Although O2 is only soluble at micronutrient concentrations, its uptake rate is 100 times faster than any other nutrient [113]. The concentration of O2 in air is 209,500 ppm (20.95%), but it is only soluble in water to 9 ppm (250 µM) at 20 °C [114]. Continuous replenishment of O2 is therefore necessary to maintain about 8 ppm dissolved O2 (DO) at the root surface. Previous studies have not found a benefit from elevating O2 in DWC above 8 ppm by using 100% O2 for aeration [115].
In addition to low solubility, the diffusion of O2 in water is 10,000 times slower than in air [116]. Therefore, systems need to move O2 to root surfaces by mass flow, which is facilitated either by a flowing solution or by agitating the solution back and forth with bubbling air. Mass flow is so important to O2 delivery that the gentle agitation of the solution associated with bubbling may be more important than the newly supplied O2 introduced by the bubbles.
We have used a bubbling flow rate of 5 L of air per minute in a 50 L container. This high flow rate has been ample even for long-term crops with dense root growth. Lower airflow rates may be adequate for smaller, shorter-term crops.
The flow rate of the nutrient solution is important in NFT systems. Many systems have inadequate flow rates to maintain a high O2 concentration at the outlet. Frequent measurement of O2 at the outlet is critical in NFT systems. Faster flow rates also reduce channeling of the solution. Users should consider reducing the flow rate if rapid flow causes roots to break off into the bulk solution.
The greatest demand for aeration typically occurs when the root system is dense and there is rapid growth (high demand for O2). We have measured DO during peak growth with a DO microelectrode and found that the agitation caused by the bubbling was adequate to maintain O2 above 90% of saturation in all parts of the root-zone. We recommend measuring DO to confirm high levels in the center of dense root systems. Our studies, however, indicate that the lowest cost DO electrode may not be adequate for this measurement [117].
Although root surfaces are always hydrated with a water film, maintenance of a thin film of solution allows air to be close to root surfaces, which can improve O2 transfer. Flood and drain, drip, NFT, and aeroponic systems were developed to improve aeration. However, we have found that solution channels around areas of dense root growth in NFT systems and have observed difficulty in aeroponic systems providing aerated solution to the interior of large root systems hanging in the air. Root surfaces on the exterior of a root clump can absorb O2 more quickly than those on the interior, but the exposure to O2 is not uniform among all root surfaces. DWC systems with adequate volume allow the suspended roots to separate, which facilitates mass transfer of aerated solution to all root surfaces. We have thus found that continuously agitated and aerated DWC systems are the most effective in providing O2 for uniform root respiration [118].
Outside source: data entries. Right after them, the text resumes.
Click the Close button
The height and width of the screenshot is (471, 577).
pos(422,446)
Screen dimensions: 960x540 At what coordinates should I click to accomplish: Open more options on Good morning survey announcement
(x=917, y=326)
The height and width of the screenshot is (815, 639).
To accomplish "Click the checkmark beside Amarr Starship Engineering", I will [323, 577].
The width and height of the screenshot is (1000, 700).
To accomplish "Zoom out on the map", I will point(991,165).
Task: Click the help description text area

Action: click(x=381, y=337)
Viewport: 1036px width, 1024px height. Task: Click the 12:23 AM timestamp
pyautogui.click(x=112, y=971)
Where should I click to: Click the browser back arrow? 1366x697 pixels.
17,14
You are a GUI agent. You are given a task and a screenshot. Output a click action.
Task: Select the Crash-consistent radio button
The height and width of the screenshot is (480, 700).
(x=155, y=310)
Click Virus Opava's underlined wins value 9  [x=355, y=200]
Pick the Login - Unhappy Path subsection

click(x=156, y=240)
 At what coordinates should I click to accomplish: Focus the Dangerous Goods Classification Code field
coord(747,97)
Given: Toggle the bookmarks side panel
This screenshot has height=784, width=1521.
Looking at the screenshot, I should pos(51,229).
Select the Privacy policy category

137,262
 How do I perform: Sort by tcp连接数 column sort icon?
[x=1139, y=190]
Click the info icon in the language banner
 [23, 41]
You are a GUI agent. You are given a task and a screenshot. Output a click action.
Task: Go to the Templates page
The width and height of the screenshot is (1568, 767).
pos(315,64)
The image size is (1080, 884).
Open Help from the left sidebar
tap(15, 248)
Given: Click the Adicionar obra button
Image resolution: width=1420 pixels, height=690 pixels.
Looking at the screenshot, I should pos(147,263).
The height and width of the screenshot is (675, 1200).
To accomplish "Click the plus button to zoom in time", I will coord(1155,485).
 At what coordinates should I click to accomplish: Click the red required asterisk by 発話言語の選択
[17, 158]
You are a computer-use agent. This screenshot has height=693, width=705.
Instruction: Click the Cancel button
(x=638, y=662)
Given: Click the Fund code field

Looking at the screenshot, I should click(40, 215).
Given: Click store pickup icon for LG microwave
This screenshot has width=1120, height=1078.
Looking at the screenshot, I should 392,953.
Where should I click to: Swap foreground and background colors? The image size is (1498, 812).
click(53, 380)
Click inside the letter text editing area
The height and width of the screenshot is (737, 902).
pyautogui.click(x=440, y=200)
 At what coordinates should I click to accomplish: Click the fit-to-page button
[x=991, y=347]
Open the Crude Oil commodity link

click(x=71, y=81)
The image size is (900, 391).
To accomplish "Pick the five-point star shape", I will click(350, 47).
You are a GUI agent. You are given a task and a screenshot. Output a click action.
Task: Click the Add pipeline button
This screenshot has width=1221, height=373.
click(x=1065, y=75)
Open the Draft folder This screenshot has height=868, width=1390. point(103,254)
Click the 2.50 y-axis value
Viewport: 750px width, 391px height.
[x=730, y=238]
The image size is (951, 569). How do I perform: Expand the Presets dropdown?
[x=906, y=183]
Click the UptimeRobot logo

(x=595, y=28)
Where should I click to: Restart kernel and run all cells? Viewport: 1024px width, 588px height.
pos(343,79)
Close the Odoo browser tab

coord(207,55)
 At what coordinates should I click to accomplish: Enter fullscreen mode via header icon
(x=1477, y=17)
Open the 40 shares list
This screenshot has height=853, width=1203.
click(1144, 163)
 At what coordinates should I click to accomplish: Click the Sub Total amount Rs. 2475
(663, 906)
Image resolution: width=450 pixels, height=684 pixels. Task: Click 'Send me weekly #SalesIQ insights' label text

11.3. Automated pH Control

Hydroponic nutrient solutions are poorly buffered, which can result in rapid pH changes. Automated pH control is therefore highly useful. Most nutrients are cations and anions that have conjugate bases and acids with strong dissociations, and therefore have a limited effect on solution pH. The pH is initially dictated by the carbonate equilibrium in solution, which is due to the CO2 in air dissolved in the water. The chemical equilibrium of phosphate species helps to buffer pH. The pKa between HPO42− and H2PO4 is 7.2. This helps buffer the solution if the pH increases, but minimally helps with decreasing pH. Phosphate levels in solution are typically low so their value as buffers is limited.
Solution pH remains steady when plants are small, but changes rapidly as plant size increases relative to the size of the hydroponic system. The pH changes during growth because of increased nutrient uptake and the ratio of NO3 to NH4+. The charge balance requirements of the plant mean that NO3 uptake results in proton removal, and an increase in solution pH; NH4+ uptake results in proton addition and a decrease in solution pH. If the percentage of NH4+ is increased in hydroponics, the pH must be rigorously controlled by automated addition of a base, such as potassium hydroxide. It is also possible to stabilize pH by adding a buffer. We have used 2-(N-morpholino)ethanesulfonic acid (MES) up to 10 mM to stabilize pH, but this is expensive [119].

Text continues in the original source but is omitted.